--- Exercise details ---
Pick up the news report on the sick killer whale J50 after its last sentence and carry it forward.

──────── Study text ────────

Killer whale J50 is shown off the coast of Washington State in this August 12, 2018 handout photo.
Image Credit: THE CANADIAN PRESS/HO - NOAA Fisheries, Katy Foster

SEATTLE - A scientist says there is "no chance" a sick killer whale at the centre of an international effort to provide the orca with medical treatment will be found alive.

Ken Balcomb of the Center for Whale Research in Washington state said the southern resident killer whale known as J50 hasn't been seen for several days and he believes she died between last Friday and Monday.

"I know that she is gone for a week and deceased," he said Thursday. "There is no chance that she will still be alive, so we're writing her off."

He said the last sighting was by a biologist on Friday evening and her pod, including her mother, has been seen off the coast of British Columbia and Washington state since then without the three-year-old whale.

"The remains have sunk, no doubt, because she was so skinny that she didn't have anything that would float her," said Balcomb, who tracks killer whales. "No significant blubber layer, her lungs wouldn't hold much air to float the carcass so she probably sank somewhere … in deep enough water that she's not going to buoy up from decomposition."

However, the U.S. National Oceanic and Atmospheric Administration and Fisheries and Oceans Canada haven't given up hope.

──────── The data ────────

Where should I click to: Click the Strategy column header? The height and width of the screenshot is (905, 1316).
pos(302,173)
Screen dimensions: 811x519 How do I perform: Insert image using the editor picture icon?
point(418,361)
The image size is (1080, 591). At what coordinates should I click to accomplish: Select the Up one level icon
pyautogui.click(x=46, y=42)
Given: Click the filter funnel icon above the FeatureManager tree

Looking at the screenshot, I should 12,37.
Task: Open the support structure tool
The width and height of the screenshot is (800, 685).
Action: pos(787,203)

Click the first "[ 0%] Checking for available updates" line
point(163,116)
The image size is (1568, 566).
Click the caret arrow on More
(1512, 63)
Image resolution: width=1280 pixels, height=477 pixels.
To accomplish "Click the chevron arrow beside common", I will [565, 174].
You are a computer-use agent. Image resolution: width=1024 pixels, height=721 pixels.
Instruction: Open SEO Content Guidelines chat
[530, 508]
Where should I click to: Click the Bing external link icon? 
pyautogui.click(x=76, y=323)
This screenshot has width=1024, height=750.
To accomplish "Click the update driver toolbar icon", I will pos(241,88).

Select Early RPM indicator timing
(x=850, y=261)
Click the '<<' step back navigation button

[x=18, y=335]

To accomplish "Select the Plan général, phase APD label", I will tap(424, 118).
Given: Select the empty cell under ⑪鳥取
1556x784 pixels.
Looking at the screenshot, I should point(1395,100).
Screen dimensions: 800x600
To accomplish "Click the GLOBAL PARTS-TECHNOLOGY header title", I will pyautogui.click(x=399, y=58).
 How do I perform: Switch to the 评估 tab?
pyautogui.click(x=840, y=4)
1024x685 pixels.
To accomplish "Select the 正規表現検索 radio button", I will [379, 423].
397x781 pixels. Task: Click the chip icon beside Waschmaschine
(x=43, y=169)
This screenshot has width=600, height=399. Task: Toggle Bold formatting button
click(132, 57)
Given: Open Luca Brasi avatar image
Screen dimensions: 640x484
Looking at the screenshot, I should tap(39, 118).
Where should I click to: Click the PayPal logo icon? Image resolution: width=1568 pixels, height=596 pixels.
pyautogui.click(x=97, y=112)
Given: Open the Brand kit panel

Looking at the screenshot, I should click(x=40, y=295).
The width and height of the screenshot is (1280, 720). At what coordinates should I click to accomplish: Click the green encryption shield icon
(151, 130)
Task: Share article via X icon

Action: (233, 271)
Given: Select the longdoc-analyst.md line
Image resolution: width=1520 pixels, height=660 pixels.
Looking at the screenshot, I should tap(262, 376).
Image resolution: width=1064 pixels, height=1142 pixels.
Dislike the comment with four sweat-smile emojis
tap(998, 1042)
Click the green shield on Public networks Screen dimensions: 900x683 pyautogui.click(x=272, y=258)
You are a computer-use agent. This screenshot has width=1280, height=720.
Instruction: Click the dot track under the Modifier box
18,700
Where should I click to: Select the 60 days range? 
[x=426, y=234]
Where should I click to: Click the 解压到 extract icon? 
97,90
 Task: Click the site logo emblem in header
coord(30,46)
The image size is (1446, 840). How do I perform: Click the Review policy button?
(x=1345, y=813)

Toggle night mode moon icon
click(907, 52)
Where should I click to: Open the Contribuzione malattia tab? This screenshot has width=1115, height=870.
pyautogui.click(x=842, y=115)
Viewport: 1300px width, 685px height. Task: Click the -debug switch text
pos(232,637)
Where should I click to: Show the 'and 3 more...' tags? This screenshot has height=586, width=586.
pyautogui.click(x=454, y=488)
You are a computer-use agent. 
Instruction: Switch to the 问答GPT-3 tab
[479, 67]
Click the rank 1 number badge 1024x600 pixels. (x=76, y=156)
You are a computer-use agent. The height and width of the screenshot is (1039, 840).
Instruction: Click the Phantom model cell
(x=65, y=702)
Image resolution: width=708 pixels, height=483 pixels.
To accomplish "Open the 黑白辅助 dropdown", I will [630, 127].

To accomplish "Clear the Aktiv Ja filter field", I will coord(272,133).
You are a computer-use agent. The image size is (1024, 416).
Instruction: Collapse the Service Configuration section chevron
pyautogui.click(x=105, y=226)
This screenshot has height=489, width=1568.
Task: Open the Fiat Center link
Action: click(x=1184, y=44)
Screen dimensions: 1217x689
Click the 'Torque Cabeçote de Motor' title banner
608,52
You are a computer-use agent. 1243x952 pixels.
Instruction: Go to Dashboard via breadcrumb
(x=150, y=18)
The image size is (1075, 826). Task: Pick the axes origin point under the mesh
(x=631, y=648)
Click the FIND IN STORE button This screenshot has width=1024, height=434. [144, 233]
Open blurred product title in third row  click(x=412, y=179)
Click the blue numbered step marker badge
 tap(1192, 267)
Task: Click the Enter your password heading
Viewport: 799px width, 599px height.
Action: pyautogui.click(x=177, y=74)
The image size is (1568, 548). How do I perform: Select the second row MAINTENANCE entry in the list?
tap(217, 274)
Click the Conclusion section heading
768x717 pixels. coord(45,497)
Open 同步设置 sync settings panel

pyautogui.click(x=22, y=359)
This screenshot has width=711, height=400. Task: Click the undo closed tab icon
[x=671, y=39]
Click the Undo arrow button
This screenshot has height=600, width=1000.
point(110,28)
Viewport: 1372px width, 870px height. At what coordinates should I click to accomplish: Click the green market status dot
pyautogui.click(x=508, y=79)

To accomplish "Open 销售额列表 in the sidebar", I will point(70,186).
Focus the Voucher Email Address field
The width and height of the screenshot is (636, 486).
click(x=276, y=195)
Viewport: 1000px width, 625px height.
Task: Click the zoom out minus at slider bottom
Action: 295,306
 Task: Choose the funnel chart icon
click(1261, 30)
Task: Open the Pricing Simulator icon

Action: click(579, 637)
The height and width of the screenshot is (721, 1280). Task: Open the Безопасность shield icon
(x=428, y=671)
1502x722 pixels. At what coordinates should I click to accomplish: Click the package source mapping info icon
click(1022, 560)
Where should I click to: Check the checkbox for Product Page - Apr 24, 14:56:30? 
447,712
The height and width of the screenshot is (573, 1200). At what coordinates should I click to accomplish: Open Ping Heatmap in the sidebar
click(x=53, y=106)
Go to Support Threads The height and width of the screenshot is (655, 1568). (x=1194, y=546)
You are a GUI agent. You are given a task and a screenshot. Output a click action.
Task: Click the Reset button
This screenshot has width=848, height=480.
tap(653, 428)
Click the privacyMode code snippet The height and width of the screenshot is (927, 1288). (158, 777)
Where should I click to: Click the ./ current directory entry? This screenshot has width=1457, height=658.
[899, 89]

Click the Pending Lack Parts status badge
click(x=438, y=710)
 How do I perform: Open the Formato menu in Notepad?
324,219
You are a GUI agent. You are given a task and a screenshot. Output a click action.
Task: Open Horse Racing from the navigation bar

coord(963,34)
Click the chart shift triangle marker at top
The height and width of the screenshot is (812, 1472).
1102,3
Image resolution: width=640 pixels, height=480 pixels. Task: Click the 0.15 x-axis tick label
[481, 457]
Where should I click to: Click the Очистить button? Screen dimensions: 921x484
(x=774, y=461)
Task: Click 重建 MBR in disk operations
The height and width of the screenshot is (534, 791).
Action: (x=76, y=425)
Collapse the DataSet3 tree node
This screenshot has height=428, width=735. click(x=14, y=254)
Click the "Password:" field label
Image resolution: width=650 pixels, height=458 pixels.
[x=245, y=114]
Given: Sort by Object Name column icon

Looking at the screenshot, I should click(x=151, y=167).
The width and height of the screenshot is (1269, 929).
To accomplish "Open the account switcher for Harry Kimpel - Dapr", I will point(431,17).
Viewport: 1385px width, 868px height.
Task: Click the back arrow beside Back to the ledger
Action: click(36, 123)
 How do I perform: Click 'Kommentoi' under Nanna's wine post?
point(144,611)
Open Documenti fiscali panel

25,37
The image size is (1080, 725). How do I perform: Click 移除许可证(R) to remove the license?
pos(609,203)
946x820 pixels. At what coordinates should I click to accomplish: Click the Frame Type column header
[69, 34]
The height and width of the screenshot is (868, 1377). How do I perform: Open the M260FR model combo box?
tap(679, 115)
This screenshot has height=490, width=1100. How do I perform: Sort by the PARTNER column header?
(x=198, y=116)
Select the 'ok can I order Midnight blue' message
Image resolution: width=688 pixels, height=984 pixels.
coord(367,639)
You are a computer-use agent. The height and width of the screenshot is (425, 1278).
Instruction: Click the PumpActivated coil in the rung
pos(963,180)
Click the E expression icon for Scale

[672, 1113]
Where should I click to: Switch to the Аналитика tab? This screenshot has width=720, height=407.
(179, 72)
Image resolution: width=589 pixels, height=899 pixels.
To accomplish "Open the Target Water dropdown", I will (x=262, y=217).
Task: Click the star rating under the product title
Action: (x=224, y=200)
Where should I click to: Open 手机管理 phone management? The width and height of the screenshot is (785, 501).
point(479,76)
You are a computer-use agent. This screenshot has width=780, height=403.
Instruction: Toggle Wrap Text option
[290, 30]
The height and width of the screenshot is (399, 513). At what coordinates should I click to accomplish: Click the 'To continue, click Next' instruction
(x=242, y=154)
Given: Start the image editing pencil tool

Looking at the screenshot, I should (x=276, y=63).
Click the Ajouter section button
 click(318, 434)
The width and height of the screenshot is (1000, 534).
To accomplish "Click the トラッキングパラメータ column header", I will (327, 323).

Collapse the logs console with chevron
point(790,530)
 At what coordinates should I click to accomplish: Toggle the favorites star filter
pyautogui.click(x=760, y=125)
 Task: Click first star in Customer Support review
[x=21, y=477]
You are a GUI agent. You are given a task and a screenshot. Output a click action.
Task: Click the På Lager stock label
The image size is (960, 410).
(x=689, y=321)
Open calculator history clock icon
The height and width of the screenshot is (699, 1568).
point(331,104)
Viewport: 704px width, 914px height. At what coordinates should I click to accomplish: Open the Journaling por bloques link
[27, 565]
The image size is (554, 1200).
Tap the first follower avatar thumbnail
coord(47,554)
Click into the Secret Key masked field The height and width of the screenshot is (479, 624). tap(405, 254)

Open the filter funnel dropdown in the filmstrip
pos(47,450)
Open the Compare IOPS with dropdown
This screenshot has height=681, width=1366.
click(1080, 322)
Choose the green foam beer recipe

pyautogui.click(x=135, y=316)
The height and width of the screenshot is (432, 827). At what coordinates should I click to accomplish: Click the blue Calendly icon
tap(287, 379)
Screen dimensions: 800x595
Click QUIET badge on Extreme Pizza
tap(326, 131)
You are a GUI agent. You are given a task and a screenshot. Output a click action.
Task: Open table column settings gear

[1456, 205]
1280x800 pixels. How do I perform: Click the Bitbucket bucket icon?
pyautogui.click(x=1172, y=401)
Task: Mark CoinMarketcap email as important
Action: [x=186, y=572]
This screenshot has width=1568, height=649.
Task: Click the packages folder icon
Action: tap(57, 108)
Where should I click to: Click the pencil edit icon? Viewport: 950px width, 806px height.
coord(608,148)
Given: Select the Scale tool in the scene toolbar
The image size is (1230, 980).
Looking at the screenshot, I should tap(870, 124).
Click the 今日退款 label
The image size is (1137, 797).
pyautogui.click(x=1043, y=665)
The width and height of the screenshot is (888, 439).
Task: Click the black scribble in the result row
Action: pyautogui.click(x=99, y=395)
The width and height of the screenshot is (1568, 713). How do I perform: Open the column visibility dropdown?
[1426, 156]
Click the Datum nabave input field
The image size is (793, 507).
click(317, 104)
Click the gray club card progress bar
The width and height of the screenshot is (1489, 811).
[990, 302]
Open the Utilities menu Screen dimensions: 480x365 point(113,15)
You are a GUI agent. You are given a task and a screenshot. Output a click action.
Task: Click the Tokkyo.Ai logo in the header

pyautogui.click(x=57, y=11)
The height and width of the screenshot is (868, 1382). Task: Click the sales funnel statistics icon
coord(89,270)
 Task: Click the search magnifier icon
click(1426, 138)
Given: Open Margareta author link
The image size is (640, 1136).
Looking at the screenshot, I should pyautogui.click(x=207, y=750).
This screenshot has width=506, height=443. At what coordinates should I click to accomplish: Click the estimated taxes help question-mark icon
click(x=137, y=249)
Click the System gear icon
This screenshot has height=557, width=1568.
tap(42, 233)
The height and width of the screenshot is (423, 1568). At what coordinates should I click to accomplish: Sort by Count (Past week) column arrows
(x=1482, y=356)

────────

--- Response box ---
NOAA spokesman Michael Milstein said the search for J50 continues. The West Coast Marine Mammal Stranding Network and airlines flying in and out of the San Juan Islands are on the lookout, he said.

He said J50 was last seen Friday afternoon off the west side of the islands and hasn't been seen since.

Fisheries and Oceans said in a new release it was co-ordinating with NOAA to continue the search by water and air. Teams are ready to respond if J50 is located and requires medical attention, it said.

Whale experts feared J50 was dead earlier this month when she lagged behind her family and went missing, but she later appeared with her family. She has been given antibiotics twice, in August and September.

On Wednesday, experts on both sides of the border said they could take extraordinary measures to save the emaciated whale, which is one of 75 remaining members of the endangered southern resident killer whale population.

Officials said they were setting out steps to capture and treat J50 if the whale was found stranded or separated from her family, and that she would then be released back to the wild.

The young whale was presumed dead in the first week of September but was spotted again as she swam with her family.

Balcomb said her mother was "very sprightly chasing fish" on Wednesday.

"The mother just eventually has to give up and the baby will keep trying to catch up and live but the mother has to make a living and keep going."

In August, another killer whale known as J35 was seen carrying the carcass of her dead calf for about two weeks.

Balcomb said the whales are trying to send a message.

"They are starving. And the food is natural salmon so Canada and the U.S. have to emphasize their salmon restoration programs. It isn't noise, it isn't pollution, it's food."

— By Hina Alam in Vancouver, with files from The Associated Press.